Task requirements
Below is a set of records; restate each one word for word.

Provided information
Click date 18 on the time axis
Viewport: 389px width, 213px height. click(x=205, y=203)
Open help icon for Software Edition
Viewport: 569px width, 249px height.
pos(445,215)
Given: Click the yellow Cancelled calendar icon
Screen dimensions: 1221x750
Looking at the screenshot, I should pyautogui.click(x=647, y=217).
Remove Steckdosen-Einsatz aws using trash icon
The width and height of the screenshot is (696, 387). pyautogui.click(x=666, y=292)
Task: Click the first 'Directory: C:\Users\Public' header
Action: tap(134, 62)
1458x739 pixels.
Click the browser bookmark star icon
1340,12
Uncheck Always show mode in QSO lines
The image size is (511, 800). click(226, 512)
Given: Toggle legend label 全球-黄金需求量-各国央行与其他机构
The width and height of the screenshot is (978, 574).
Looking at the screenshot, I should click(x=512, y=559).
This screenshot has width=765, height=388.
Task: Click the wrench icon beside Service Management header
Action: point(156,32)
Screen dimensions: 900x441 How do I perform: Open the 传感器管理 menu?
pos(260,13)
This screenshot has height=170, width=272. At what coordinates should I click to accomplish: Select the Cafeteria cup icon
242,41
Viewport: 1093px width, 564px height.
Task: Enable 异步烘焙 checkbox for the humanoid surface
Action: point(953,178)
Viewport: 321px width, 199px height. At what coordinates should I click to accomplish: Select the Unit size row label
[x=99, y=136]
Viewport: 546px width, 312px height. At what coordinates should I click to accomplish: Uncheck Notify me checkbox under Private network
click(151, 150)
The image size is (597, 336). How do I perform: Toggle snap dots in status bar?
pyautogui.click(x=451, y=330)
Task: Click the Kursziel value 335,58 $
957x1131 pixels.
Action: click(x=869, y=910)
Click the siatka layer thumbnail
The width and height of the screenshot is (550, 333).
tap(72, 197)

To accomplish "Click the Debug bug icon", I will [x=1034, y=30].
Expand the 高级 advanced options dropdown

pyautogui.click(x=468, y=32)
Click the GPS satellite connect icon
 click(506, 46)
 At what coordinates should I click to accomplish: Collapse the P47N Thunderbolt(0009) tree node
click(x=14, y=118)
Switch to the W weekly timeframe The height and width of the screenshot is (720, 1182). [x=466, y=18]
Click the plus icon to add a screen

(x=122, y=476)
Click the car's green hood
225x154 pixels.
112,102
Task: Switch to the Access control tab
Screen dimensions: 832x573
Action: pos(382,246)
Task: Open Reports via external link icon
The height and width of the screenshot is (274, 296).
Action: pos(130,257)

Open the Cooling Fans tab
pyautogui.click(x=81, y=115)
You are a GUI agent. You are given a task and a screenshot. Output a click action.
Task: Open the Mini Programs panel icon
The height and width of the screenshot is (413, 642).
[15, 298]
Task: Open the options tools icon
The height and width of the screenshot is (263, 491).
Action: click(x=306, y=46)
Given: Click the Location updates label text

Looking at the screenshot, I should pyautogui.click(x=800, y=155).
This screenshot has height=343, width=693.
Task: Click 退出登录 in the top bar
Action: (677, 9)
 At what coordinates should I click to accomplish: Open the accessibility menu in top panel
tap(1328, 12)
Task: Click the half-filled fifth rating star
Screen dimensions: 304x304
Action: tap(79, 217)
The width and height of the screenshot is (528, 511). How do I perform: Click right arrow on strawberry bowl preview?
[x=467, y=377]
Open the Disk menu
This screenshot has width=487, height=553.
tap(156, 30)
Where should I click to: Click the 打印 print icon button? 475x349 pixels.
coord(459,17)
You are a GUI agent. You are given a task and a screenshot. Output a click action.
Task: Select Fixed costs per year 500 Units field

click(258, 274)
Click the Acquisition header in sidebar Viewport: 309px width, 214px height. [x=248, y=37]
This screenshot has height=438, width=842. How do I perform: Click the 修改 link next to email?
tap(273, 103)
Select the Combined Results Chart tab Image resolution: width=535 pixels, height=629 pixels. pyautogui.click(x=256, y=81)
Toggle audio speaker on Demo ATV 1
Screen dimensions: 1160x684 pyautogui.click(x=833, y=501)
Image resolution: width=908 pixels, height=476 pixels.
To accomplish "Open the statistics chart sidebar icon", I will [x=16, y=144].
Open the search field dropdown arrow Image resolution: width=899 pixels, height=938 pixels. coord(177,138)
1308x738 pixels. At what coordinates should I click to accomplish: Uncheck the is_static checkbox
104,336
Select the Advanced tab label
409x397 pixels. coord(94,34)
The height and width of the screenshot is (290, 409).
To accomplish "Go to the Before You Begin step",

Reply
Click date 18 on the time axis
Viewport: 389px width, 213px height. click(x=205, y=203)
Open help icon for Software Edition
Viewport: 569px width, 249px height.
pos(445,215)
Given: Click the yellow Cancelled calendar icon
Screen dimensions: 1221x750
Looking at the screenshot, I should pyautogui.click(x=647, y=217).
Remove Steckdosen-Einsatz aws using trash icon
The width and height of the screenshot is (696, 387). pyautogui.click(x=666, y=292)
Task: Click the first 'Directory: C:\Users\Public' header
Action: tap(134, 62)
1458x739 pixels.
Click the browser bookmark star icon
1340,12
Uncheck Always show mode in QSO lines
The image size is (511, 800). click(226, 512)
Given: Toggle legend label 全球-黄金需求量-各国央行与其他机构
The width and height of the screenshot is (978, 574).
Looking at the screenshot, I should click(x=512, y=559).
This screenshot has width=765, height=388.
Task: Click the wrench icon beside Service Management header
Action: point(156,32)
Screen dimensions: 900x441 How do I perform: Open the 传感器管理 menu?
pos(260,13)
This screenshot has height=170, width=272. At what coordinates should I click to accomplish: Select the Cafeteria cup icon
242,41
Viewport: 1093px width, 564px height.
Task: Enable 异步烘焙 checkbox for the humanoid surface
Action: point(953,178)
Viewport: 321px width, 199px height. At what coordinates should I click to accomplish: Select the Unit size row label
[x=99, y=136]
Viewport: 546px width, 312px height. At what coordinates should I click to accomplish: Uncheck Notify me checkbox under Private network
click(151, 150)
The image size is (597, 336). How do I perform: Toggle snap dots in status bar?
pyautogui.click(x=451, y=330)
Task: Click the Kursziel value 335,58 $
957x1131 pixels.
Action: click(x=869, y=910)
Click the siatka layer thumbnail
The width and height of the screenshot is (550, 333).
tap(72, 197)

To accomplish "Click the Debug bug icon", I will [x=1034, y=30].
Expand the 高级 advanced options dropdown

pyautogui.click(x=468, y=32)
Click the GPS satellite connect icon
 click(506, 46)
 At what coordinates should I click to accomplish: Collapse the P47N Thunderbolt(0009) tree node
click(x=14, y=118)
Switch to the W weekly timeframe The height and width of the screenshot is (720, 1182). [x=466, y=18]
Click the plus icon to add a screen

(x=122, y=476)
Click the car's green hood
225x154 pixels.
112,102
Task: Switch to the Access control tab
Screen dimensions: 832x573
Action: pos(382,246)
Task: Open Reports via external link icon
The height and width of the screenshot is (274, 296).
Action: pos(130,257)

Open the Cooling Fans tab
pyautogui.click(x=81, y=115)
You are a GUI agent. You are given a task and a screenshot. Output a click action.
Task: Open the Mini Programs panel icon
The height and width of the screenshot is (413, 642).
[15, 298]
Task: Open the options tools icon
The height and width of the screenshot is (263, 491).
Action: click(x=306, y=46)
Given: Click the Location updates label text

Looking at the screenshot, I should pyautogui.click(x=800, y=155).
This screenshot has height=343, width=693.
Task: Click 退出登录 in the top bar
Action: (677, 9)
 At what coordinates should I click to accomplish: Open the accessibility menu in top panel
tap(1328, 12)
Task: Click the half-filled fifth rating star
Screen dimensions: 304x304
Action: tap(79, 217)
The width and height of the screenshot is (528, 511). How do I perform: Click right arrow on strawberry bowl preview?
[x=467, y=377]
Open the Disk menu
This screenshot has width=487, height=553.
tap(156, 30)
Where should I click to: Click the 打印 print icon button? 475x349 pixels.
coord(459,17)
You are a GUI agent. You are given a task and a screenshot. Output a click action.
Task: Select Fixed costs per year 500 Units field

click(258, 274)
Click the Acquisition header in sidebar Viewport: 309px width, 214px height. [x=248, y=37]
This screenshot has height=438, width=842. How do I perform: Click the 修改 link next to email?
tap(273, 103)
Select the Combined Results Chart tab Image resolution: width=535 pixels, height=629 pixels. pyautogui.click(x=256, y=81)
Toggle audio speaker on Demo ATV 1
Screen dimensions: 1160x684 pyautogui.click(x=833, y=501)
Image resolution: width=908 pixels, height=476 pixels.
To accomplish "Open the statistics chart sidebar icon", I will [x=16, y=144].
Open the search field dropdown arrow Image resolution: width=899 pixels, height=938 pixels. coord(177,138)
1308x738 pixels. At what coordinates should I click to accomplish: Uncheck the is_static checkbox
104,336
Select the Advanced tab label
409x397 pixels. coord(94,34)
The height and width of the screenshot is (290, 409).
To accomplish "Go to the Before You Begin step",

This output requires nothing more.